Objectif de la tâche
Extrayez la totalité du passage sélectionné, mot pour mot.

Passage sélectionné
26. Ibid. p. 172. Et comme le note J. Rogozinski, dans ces glossolalies d’Artaud on peut discerner « une série de variations phonétiques qui se déploient à partir d'un noyau invariant, d'un nom caché. Ainsi ce jeu sur les ar et les ra, les art et les tra, les to et les ot […] où l'on peut entendre également résonner l'art, le ratage et la tare, le Cathare, Catherine et la canne, katara (qui signifie "malédiction" en grec) et cette mystérieuse "otarie" (encore un anagramme d'arto…) qui parcourt les Cahiers de Rodez. » J. Rogozinski, Guérir la vie, op. cit., p. 95.
27. Il y a toute une histoire familiale qui est en jeu ici. À ce propos, voir les « trois filles un jour étranglées » dans le préambule (OC I, p. 14) et, par exemple, ce passage chez J. Rogozinski : « [L]es deux grands-mères [d’Artaud], Catherine et Marie, étaient sœurs, ce qui marquera leur lignée du stigmate de l'inceste. Pour conjurer la malédiction des sœurs Chilé – la tare des Artaud – il lui faudra inventer une nouvelle mythologie, une dramaturgie, une poétique, toute une œuvre destinée à justifier la faute des aïeules, à faire accepter l'inceste. C'est ce fantasme qui sous-tend le mythe d'Héliogabale […]. » Ibid., p. 69.

Données disponibles
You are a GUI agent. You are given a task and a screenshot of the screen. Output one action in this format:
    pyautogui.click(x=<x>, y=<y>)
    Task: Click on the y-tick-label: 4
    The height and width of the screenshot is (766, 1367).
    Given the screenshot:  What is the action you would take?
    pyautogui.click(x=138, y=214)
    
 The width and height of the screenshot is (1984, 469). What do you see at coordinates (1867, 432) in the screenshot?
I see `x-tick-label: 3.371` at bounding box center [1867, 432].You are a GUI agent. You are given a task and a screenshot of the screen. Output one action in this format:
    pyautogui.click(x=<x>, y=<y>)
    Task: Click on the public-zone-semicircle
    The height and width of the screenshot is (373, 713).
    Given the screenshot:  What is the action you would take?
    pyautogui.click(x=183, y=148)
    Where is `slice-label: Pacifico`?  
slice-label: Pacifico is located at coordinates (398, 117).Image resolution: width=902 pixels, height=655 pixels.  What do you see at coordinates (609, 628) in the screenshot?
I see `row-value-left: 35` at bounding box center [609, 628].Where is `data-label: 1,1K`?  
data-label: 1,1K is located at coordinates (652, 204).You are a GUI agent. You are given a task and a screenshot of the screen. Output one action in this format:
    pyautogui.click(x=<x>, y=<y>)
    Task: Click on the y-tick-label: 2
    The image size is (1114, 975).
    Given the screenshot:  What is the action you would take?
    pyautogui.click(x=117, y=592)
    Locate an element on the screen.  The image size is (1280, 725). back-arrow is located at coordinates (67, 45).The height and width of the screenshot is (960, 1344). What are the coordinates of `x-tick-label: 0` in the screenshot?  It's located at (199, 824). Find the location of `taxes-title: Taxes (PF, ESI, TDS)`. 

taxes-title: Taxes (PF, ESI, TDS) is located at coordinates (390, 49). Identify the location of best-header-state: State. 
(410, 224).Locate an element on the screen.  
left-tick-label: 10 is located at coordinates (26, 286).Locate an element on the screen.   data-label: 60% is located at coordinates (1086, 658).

Solution du problème
26. Ibid. p. 172. Et comme le note J. Rogozinski, dans ces glossolalies d’Artaud on peut discerner « une série de variations phonétiques qui se déploient à partir d'un noyau invariant, d'un nom caché. Ainsi ce jeu sur les ar et les ra, les art et les tra, les to et les ot […] où l'on peut entendre également résonner l'art, le ratage et la tare, le Cathare, Catherine et la canne, katara (qui signifie "malédiction" en grec) et cette mystérieuse "otarie" (encore un anagramme d'arto…) qui parcourt les Cahiers de Rodez. » J. Rogozinski, Guérir la vie, op. cit., p. 95.
27. Il y a toute une histoire familiale qui est en jeu ici. À ce propos, voir les « trois filles un jour étranglées » dans le préambule (OC I, p. 14) et, par exemple, ce passage chez J. Rogozinski : « [L]es deux grands-mères [d’Artaud], Catherine et Marie, étaient sœurs, ce qui marquera leur lignée du stigmate de l'inceste. Pour conjurer la malédiction des sœurs Chilé – la tare des Artaud – il lui faudra inventer une nouvelle mythologie, une dramaturgie, une poétique, toute une œuvre destinée à justifier la faute des aïeules, à faire accepter l'inceste. C'est ce fantasme qui sous-tend le mythe d'Héliogabale […]. » Ibid., p. 69.